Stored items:
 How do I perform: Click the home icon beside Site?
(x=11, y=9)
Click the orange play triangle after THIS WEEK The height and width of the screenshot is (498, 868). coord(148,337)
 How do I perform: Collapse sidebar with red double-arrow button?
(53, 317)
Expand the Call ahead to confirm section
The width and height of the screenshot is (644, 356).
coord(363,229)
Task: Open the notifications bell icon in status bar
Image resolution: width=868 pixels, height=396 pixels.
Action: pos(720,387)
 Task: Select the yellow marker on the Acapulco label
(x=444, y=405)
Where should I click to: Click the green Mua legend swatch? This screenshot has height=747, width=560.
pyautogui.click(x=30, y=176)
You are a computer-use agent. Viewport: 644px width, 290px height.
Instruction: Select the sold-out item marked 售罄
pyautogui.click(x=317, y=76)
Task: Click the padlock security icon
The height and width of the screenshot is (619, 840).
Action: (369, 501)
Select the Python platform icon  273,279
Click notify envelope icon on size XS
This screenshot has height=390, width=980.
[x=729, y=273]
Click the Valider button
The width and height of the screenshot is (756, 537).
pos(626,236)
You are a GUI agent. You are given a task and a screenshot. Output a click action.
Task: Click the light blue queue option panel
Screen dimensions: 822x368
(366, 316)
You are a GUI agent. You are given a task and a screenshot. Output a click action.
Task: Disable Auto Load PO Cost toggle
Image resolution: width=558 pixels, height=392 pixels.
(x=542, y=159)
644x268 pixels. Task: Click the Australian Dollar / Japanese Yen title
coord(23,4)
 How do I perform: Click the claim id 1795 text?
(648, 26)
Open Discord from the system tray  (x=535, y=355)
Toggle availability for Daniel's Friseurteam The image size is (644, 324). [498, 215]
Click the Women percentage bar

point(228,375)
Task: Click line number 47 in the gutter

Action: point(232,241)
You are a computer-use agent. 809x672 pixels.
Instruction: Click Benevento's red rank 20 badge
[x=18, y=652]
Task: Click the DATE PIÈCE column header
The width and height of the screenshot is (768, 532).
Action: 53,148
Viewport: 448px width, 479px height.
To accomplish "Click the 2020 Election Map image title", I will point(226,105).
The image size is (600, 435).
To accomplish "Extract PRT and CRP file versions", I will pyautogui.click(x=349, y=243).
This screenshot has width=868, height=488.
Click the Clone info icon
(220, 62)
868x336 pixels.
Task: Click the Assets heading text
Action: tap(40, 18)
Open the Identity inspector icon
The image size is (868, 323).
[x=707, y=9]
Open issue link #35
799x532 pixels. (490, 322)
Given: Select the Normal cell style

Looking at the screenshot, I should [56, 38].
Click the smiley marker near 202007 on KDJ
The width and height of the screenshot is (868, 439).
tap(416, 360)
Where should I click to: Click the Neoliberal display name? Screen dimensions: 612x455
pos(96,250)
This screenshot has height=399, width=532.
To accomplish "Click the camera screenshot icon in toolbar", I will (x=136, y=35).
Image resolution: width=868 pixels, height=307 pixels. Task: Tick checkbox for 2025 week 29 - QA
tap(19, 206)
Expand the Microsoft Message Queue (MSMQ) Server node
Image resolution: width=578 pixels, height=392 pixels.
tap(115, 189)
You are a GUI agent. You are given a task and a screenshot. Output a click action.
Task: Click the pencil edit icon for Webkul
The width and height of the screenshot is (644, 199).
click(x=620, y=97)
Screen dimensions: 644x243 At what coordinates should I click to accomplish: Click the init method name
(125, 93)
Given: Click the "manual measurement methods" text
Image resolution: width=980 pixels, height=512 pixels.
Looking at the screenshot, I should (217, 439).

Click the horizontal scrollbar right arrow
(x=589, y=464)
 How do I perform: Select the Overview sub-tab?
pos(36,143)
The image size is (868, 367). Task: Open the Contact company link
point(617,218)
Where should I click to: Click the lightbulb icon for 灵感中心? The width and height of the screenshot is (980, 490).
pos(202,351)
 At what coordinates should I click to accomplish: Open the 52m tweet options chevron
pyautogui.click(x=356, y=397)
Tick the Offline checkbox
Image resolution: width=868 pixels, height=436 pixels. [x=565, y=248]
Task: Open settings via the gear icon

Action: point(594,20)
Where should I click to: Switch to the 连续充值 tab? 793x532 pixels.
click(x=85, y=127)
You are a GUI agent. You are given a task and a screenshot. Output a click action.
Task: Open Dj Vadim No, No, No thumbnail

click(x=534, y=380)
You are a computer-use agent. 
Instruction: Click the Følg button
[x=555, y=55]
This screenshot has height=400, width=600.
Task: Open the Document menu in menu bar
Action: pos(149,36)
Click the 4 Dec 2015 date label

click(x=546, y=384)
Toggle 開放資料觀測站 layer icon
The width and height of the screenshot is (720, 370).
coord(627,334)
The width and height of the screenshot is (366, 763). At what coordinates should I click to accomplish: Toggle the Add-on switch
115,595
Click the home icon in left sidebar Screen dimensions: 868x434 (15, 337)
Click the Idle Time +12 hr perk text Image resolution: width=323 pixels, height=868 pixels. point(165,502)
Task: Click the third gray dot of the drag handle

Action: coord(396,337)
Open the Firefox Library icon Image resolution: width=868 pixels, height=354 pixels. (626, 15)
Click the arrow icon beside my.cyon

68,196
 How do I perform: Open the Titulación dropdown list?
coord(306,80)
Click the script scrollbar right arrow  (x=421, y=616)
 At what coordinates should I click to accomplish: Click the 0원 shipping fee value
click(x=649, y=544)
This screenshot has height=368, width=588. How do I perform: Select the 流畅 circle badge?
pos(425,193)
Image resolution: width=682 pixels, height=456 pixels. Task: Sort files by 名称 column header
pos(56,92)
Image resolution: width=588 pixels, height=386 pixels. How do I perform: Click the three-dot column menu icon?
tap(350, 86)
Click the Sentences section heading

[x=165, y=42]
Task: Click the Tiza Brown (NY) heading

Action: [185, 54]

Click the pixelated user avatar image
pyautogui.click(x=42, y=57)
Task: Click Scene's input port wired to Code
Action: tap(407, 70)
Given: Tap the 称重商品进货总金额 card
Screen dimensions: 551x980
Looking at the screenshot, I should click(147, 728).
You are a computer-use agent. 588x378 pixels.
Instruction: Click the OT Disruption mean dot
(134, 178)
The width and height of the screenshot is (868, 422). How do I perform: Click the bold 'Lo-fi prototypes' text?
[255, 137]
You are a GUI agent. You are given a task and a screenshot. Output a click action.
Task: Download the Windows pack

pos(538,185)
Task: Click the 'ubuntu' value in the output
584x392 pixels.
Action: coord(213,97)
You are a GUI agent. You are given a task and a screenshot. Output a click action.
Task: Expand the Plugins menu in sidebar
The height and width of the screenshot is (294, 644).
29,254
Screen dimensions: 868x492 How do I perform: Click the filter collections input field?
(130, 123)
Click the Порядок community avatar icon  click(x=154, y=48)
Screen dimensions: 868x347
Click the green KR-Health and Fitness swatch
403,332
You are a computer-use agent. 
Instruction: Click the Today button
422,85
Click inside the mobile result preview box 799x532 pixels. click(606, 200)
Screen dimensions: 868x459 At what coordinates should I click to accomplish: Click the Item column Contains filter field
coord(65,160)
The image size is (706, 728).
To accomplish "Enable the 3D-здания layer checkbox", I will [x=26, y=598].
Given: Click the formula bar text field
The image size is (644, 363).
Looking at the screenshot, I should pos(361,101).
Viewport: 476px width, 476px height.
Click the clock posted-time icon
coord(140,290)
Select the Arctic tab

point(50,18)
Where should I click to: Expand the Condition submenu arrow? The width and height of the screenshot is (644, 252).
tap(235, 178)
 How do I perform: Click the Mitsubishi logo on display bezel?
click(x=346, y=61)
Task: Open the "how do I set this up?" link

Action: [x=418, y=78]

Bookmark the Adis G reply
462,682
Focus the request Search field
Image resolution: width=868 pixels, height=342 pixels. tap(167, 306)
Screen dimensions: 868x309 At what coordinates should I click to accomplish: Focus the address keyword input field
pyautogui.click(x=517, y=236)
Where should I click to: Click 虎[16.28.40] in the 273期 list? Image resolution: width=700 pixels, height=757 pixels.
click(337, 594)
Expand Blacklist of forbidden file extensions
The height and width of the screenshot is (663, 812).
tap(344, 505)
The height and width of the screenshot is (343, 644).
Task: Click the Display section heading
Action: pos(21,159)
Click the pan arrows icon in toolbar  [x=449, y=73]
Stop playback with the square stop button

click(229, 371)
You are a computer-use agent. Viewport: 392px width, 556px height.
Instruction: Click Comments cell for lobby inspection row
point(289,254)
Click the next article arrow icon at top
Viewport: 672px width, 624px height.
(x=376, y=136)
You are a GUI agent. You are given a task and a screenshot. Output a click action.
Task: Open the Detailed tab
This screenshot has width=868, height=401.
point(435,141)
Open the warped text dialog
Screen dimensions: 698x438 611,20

*Work request:*
The line containing "Open Discord from" marks the end: copy exactly every line from the top of the data above down to it, that line included.

*Solution to this task:*
 How do I perform: Click the home icon beside Site?
(x=11, y=9)
Click the orange play triangle after THIS WEEK The height and width of the screenshot is (498, 868). coord(148,337)
 How do I perform: Collapse sidebar with red double-arrow button?
(53, 317)
Expand the Call ahead to confirm section
The width and height of the screenshot is (644, 356).
coord(363,229)
Task: Open the notifications bell icon in status bar
Image resolution: width=868 pixels, height=396 pixels.
Action: pos(720,387)
 Task: Select the yellow marker on the Acapulco label
(x=444, y=405)
Where should I click to: Click the green Mua legend swatch? This screenshot has height=747, width=560.
pyautogui.click(x=30, y=176)
You are a computer-use agent. Viewport: 644px width, 290px height.
Instruction: Select the sold-out item marked 售罄
pyautogui.click(x=317, y=76)
Task: Click the padlock security icon
The height and width of the screenshot is (619, 840).
Action: (369, 501)
Select the Python platform icon  273,279
Click notify envelope icon on size XS
This screenshot has height=390, width=980.
[x=729, y=273]
Click the Valider button
The width and height of the screenshot is (756, 537).
pos(626,236)
You are a GUI agent. You are given a task and a screenshot. Output a click action.
Task: Click the light blue queue option panel
Screen dimensions: 822x368
(366, 316)
You are a GUI agent. You are given a task and a screenshot. Output a click action.
Task: Disable Auto Load PO Cost toggle
Image resolution: width=558 pixels, height=392 pixels.
(x=542, y=159)
644x268 pixels. Task: Click the Australian Dollar / Japanese Yen title
coord(23,4)
 How do I perform: Click the claim id 1795 text?
(648, 26)
Open Discord from the system tray  (x=535, y=355)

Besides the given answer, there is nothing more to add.